Abstract:
The GALLIUM study showed a progression-free survival advantage of 7% in favor of obinutuzumab vs. rituximab-based immunochemotherapies as first-line therapy in follicular lymphoma (FL) patients. Yet, the toxicity appears to be increased with obinutuzumab-based therapy. This is a multicenter retrospective-cohort study including adult FL patients comparing the toxicity of first-line rituximab vs. obinutuzumab-based chemo-immunotherapies (R and O groups, respectively). We compared the best standard-of-care therapy used per time period, before and after obinutuzumab approval. The primary outcome was any infection during induction and 6 months post-induction. Secondary outcomes included rates of febrile neutropenia, severe and fatal infections, other adverse events, and all-cause mortality. Outcomes were compared between groups. A total of 156 patients were included in the analysis, 78 patients per group. Most patients received bendamustine (59%) or CHOP (31.4%) as adjacent chemotherapy. Half of the patients received growth-factor prophylaxis. Overall, 69 patients (44.2%) experienced infections, and a total of 106 infectious episodes were recorded. Patients in the R and O groups had similar rates of any infection (44.8% and 43.5%, p = 1), severe infections (43.3% vs. 47.8%, p = 0.844), febrile neutropenia (15% vs. 19.6%, p = 0.606), and treatment discontinuation, as well as similar types of infections. No covariate was associated with infection in multivariable analysis. No statistically significant difference was evident in adverse events of grades 3-5 (76.9% vs. 82%, p = 0.427).
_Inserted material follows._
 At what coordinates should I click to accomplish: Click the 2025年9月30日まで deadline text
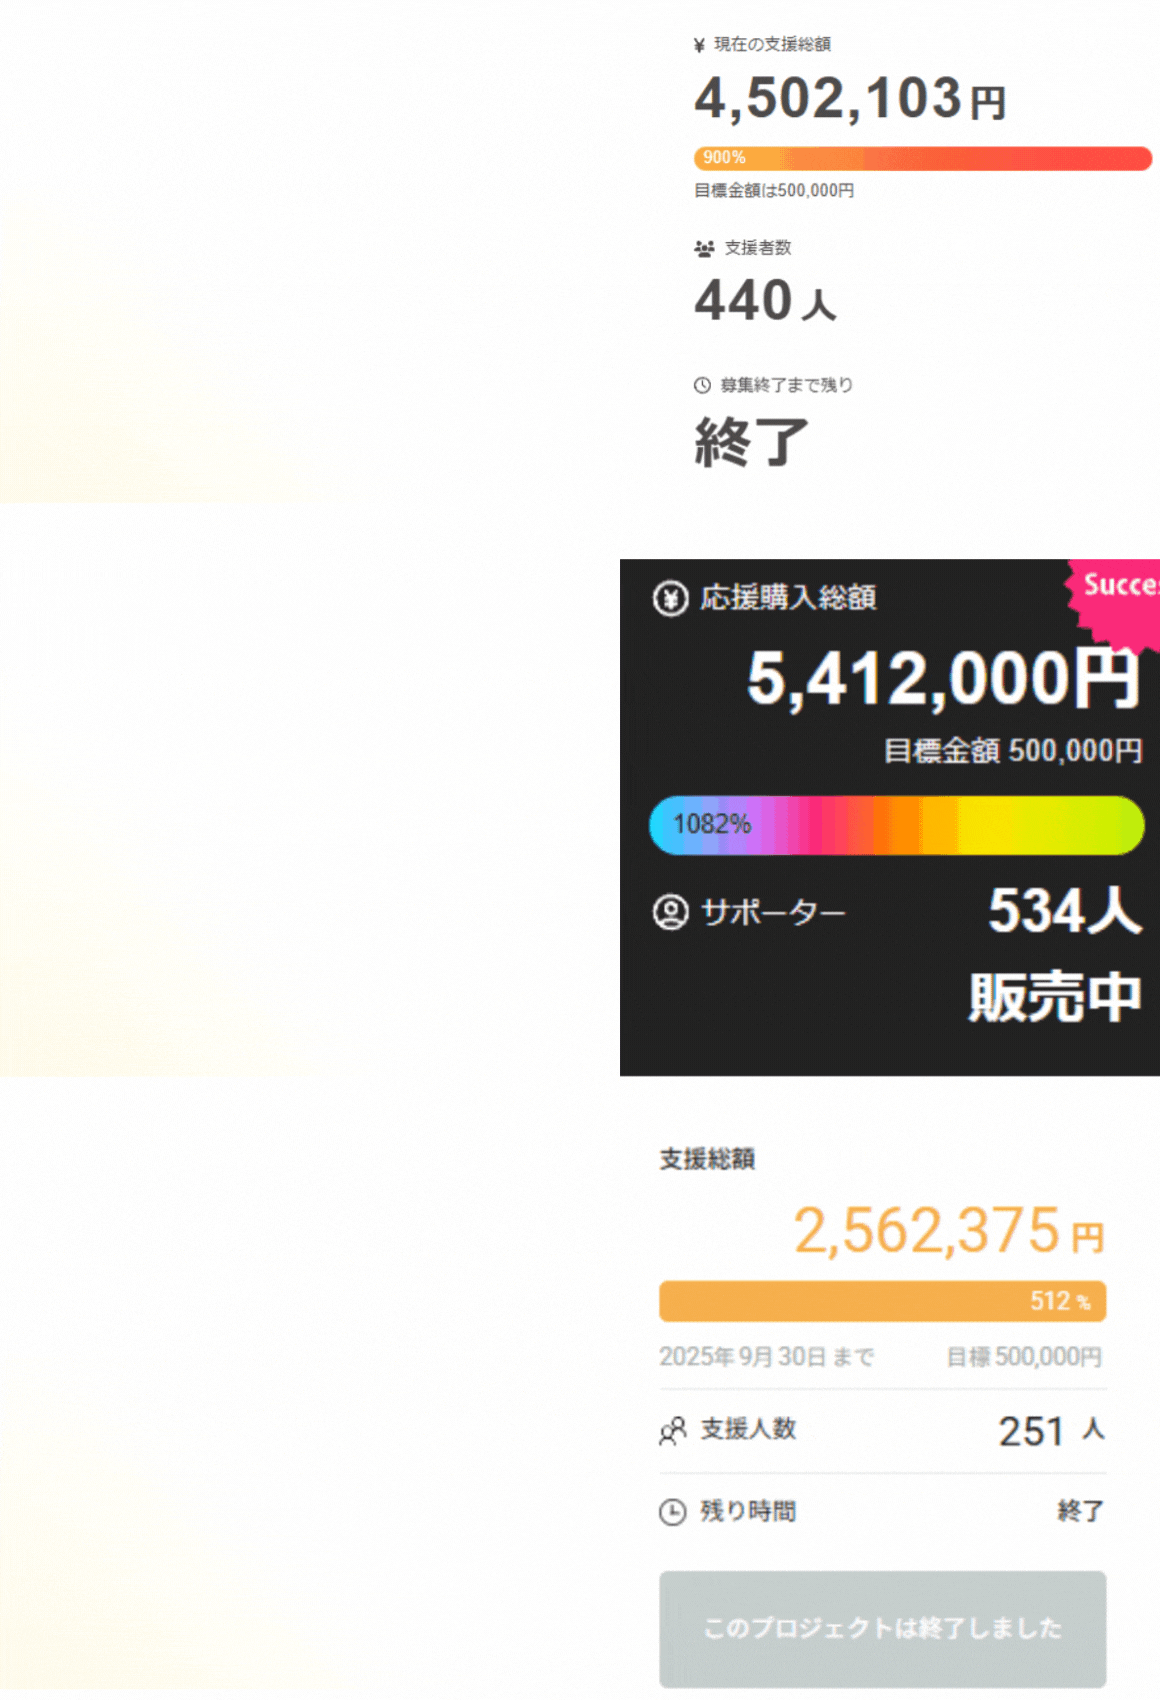pos(766,1357)
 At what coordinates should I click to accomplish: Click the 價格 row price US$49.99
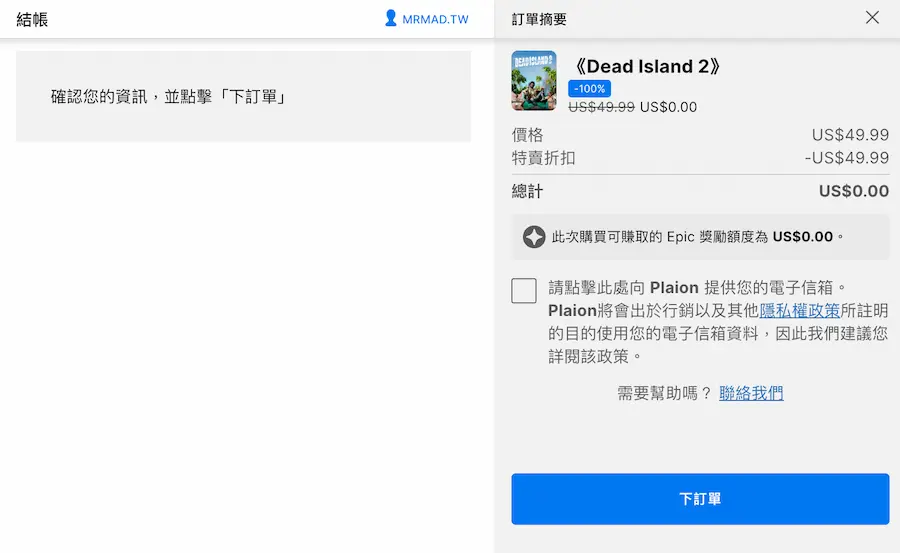(x=850, y=135)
To conclude, in this largest real-life study of first-line treated FL patients comparing R- to O-based therapy, we did not observe any difference in toxicity during the induction and 6 months post-induction period.
摘要:
GALLIUM研究显示,与obinutuzumab相比,无进展生存优势为7%基于利妥昔单抗的免疫化疗作为滤泡性淋巴瘤(FL)患者的一线治疗。然而,使用基于奥比妥珠单抗的治疗,毒性似乎增加.这是一项多中心回顾性队列研究,包括成人FL患者,比较一线利妥昔单抗的毒性与基于奥比努珠单抗的化学免疫疗法(R和O组,分别)。我们比较了每个时间段使用的最佳标准治疗,在奥比努珠单抗批准之前和之后。主要结果是诱导期间和诱导后6个月的任何感染。次要结果包括发热性中性粒细胞减少症的发生率,严重和致命的感染,其他不良事件,和全因死亡率。比较各组的结果。共有156名患者被纳入分析,每组78名患者。大多数患者接受苯达莫司汀(59%)或CHOP(31.4%)作为邻近化疗。一半的患者接受了生长因子预防。总的来说,69例患者(44.2%)出现感染,共记录了106起传染病。R组和O组患者的任何感染率相似(44.8%和43.5%,p=1),严重感染(43.3%vs.47.8%,p=0.844),发热性中性粒细胞减少症(15%vs.19.6%,p=0.606),停止治疗,以及类似类型的感染。在多变量分析中,没有协变量与感染相关。3-5级不良事件无统计学差异(76.9%vs.82%,p=0.427)。最后,在这项对一线治疗的FL患者进行的最大的现实生活研究中,比较了基于R到O的治疗,在诱导期间和诱导后6个月,我们没有观察到任何毒性差异.